- _EXERCISE AIM_
Reproduce every one of the items below word for word.

- _Collected data entries_
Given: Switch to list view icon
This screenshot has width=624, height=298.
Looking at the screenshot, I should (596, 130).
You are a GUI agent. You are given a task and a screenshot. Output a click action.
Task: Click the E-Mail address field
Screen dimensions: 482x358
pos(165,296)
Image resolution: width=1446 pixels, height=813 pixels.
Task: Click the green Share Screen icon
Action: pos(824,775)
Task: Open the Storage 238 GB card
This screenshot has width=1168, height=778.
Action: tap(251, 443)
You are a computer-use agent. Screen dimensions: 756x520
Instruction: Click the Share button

- _RESPONSE BELOW_
Given: Switch to list view icon
This screenshot has width=624, height=298.
Looking at the screenshot, I should (596, 130).
You are a GUI agent. You are given a task and a screenshot. Output a click action.
Task: Click the E-Mail address field
Screen dimensions: 482x358
pos(165,296)
Image resolution: width=1446 pixels, height=813 pixels.
Task: Click the green Share Screen icon
Action: pos(824,775)
Task: Open the Storage 238 GB card
This screenshot has width=1168, height=778.
Action: tap(251, 443)
You are a computer-use agent. Screen dimensions: 756x520
Instruction: Click the Share button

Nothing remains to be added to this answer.